In 2023, EA Sports FC Mobile succeeded the FIFA Mobile game series in the launch of EA Sports FC Mobile 24 on September 26, 2023. Following the split between EA and FIFA, features included cross-regional play, power shots, new skills, the return of a global market, new Spectator Mode, and a new UEFA Champions League tournament mode. FC Mobile also included CONMEBOL Libertadores for the first time as a Live Event.

==== EA Sports FC Online ====

- Cover Athlete(s): Erling Haaland, Jamal Musiala, Jude Bellingham, Kylian Mbappe, Vinicius Jr, Federico Chiesa, Enzo Fernandez, Virgil van Dijk, Son Heung-min (22 September 2023 - present)
- Released for: Windows
- Release date: May 17, 2018

On September 22, 2023; FIFA Online 4 was renamed EA Sports FC Online, following the split between EA and FIFA. The game is an online free-to-play version of EA Sports FC for Asian market.

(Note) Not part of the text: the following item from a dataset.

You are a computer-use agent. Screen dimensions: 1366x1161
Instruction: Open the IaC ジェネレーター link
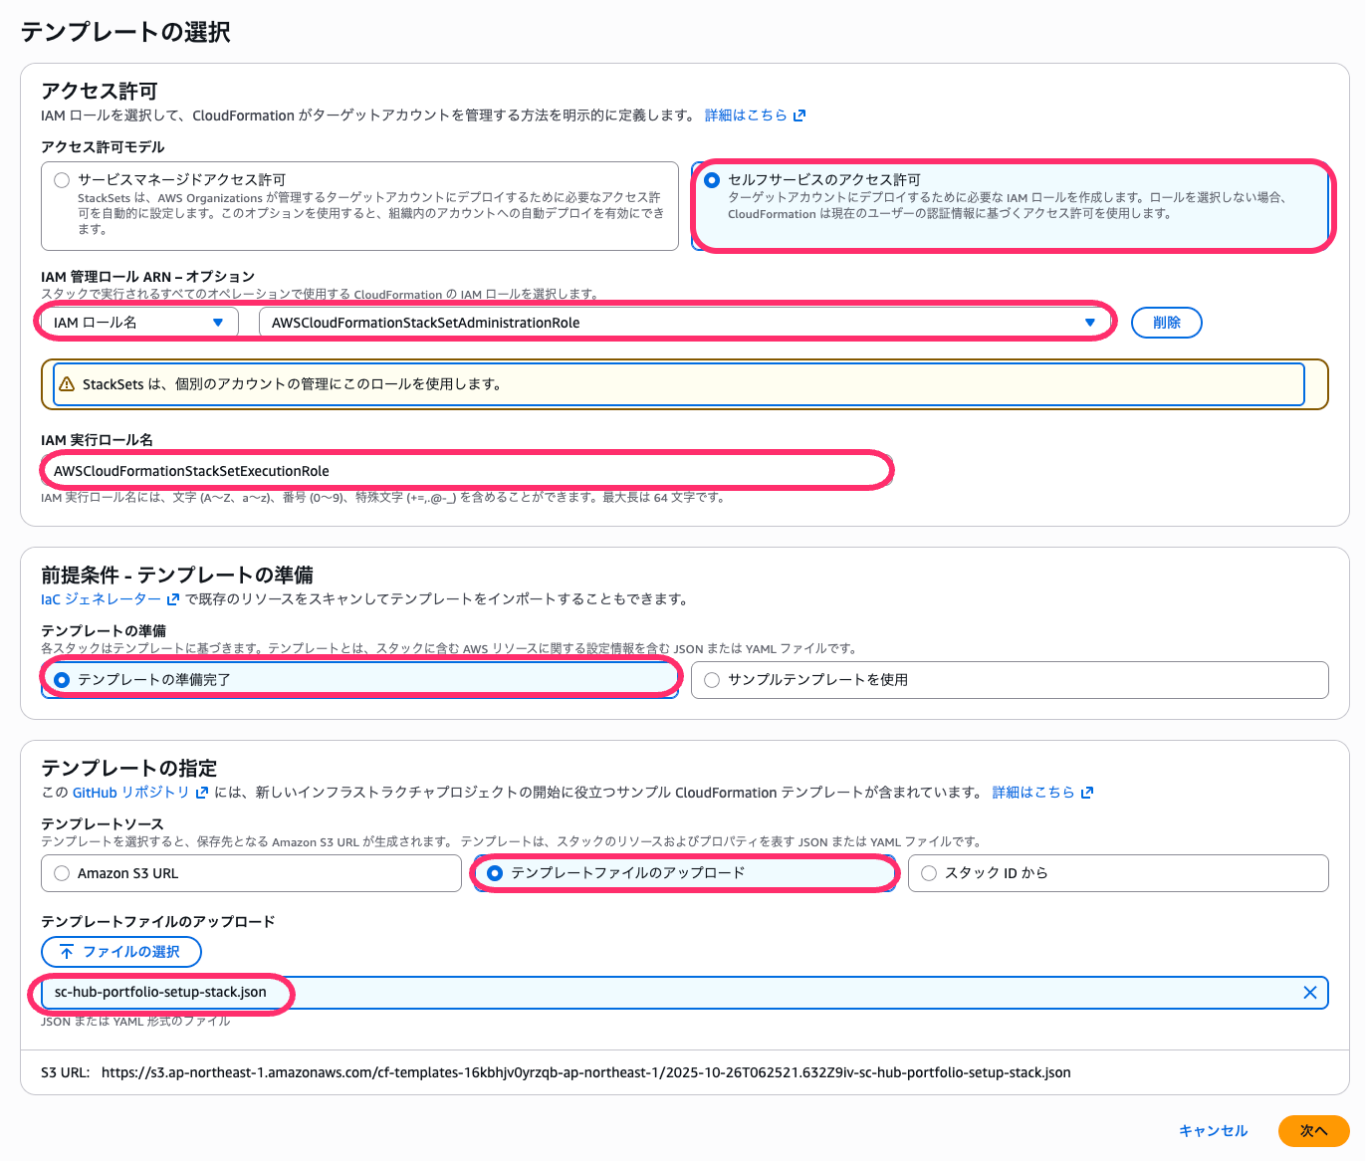97,599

The game allows players to play regular matches with 2v2 or 3v3 matches like the main series as well as the Ultimate Team feature seen in other games. The game allows the ability to buy players from a marketplace and help build their stats by purchasing items. FC Online have several game modes for the similar to the traditional FC games such as House Rules and VOLTA Live.

==== EA Sports FC Tactical ====

- Cover Athlete: Son Heung-min
- Released for: iOS, Android
- Release date: May 22, 2024 (in Hong Kong, Macau, Taiwan, Singapore, Malaysia, Thailand, and Indonesia).

EA Sports FC Tactical is a turn-based football mobile game that developed by Klab Games and published by EA Sports. The gameplay of this game was very similar to Captain Tsubasa Dream Team.